##### Data for this task

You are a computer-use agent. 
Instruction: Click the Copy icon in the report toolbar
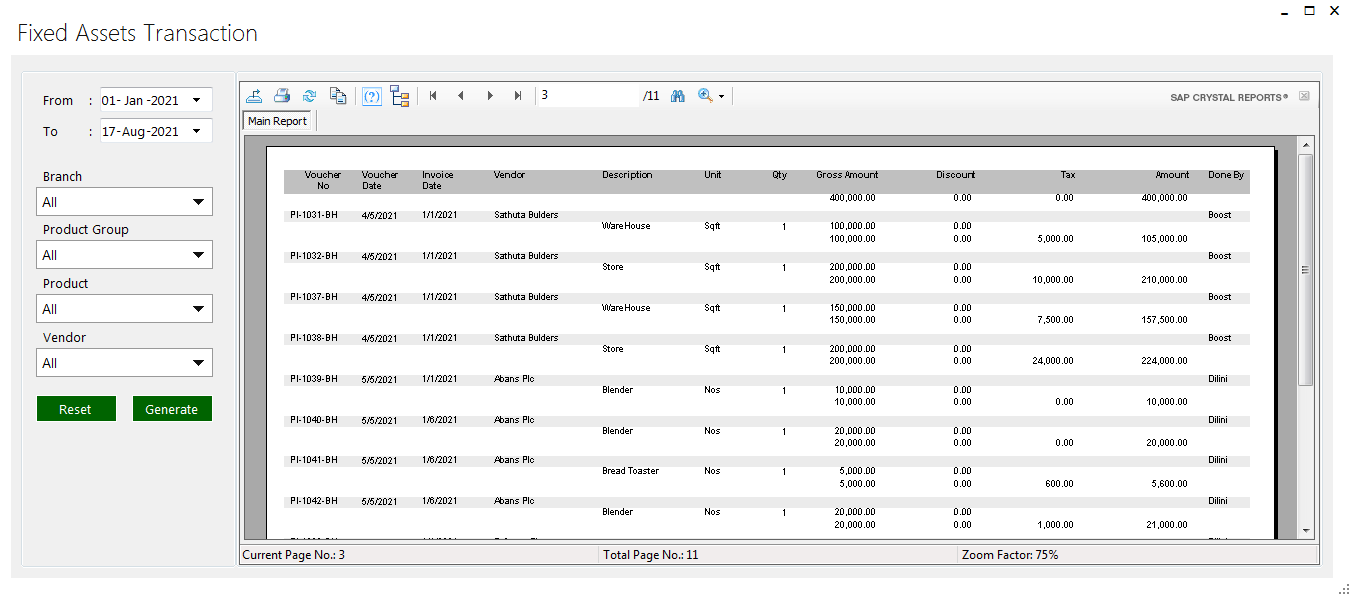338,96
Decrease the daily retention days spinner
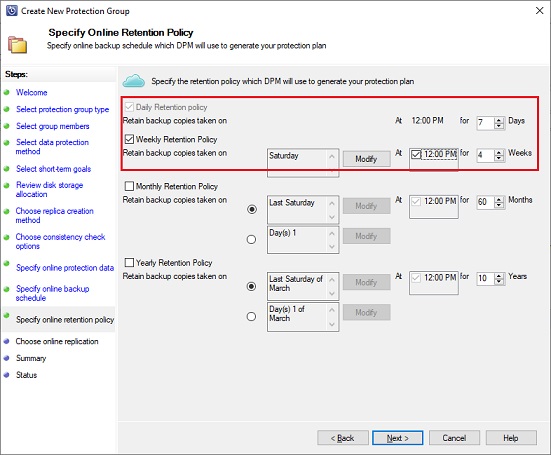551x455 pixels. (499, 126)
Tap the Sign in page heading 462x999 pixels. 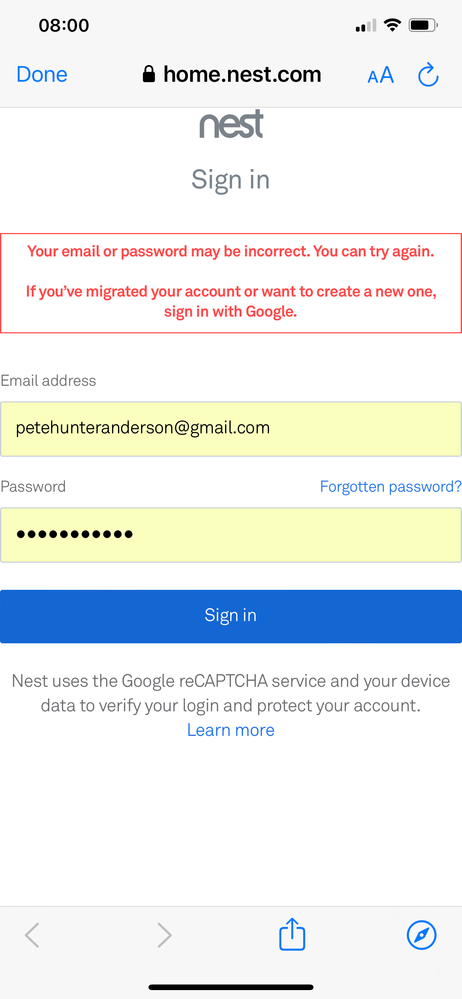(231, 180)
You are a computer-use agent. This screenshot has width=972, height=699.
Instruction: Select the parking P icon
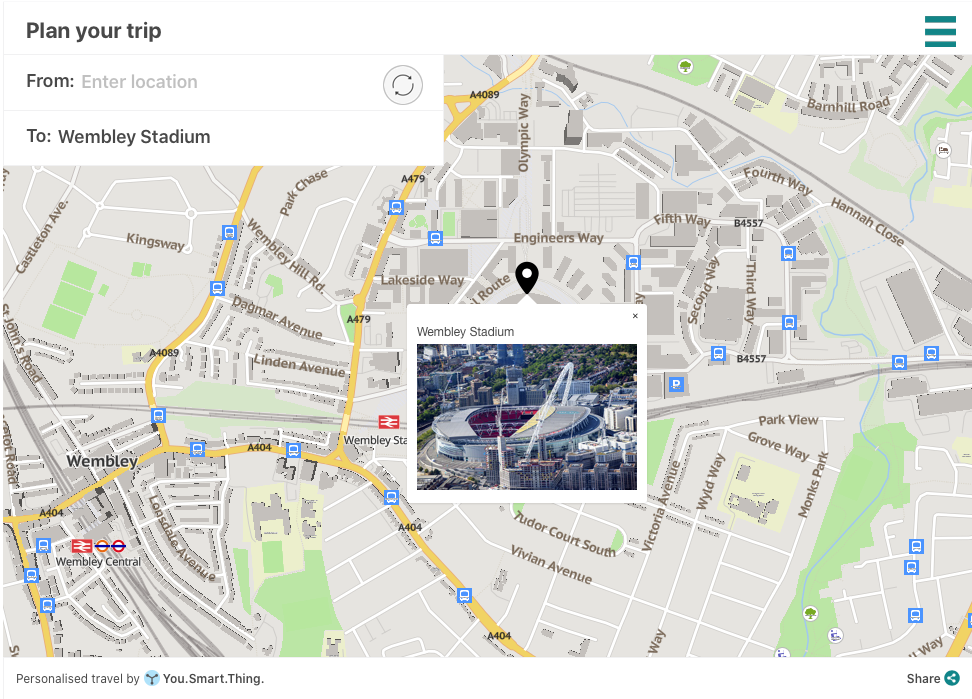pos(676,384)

##########

### Goal of the exercise
From the line with "You are a computer-use agent. This" down to the last line of the records above, restate each line verbatim, passing over any picture.

### Answer box
You are a computer-use agent. This screenshot has width=972, height=699.
Instruction: Select the parking P icon
pos(676,384)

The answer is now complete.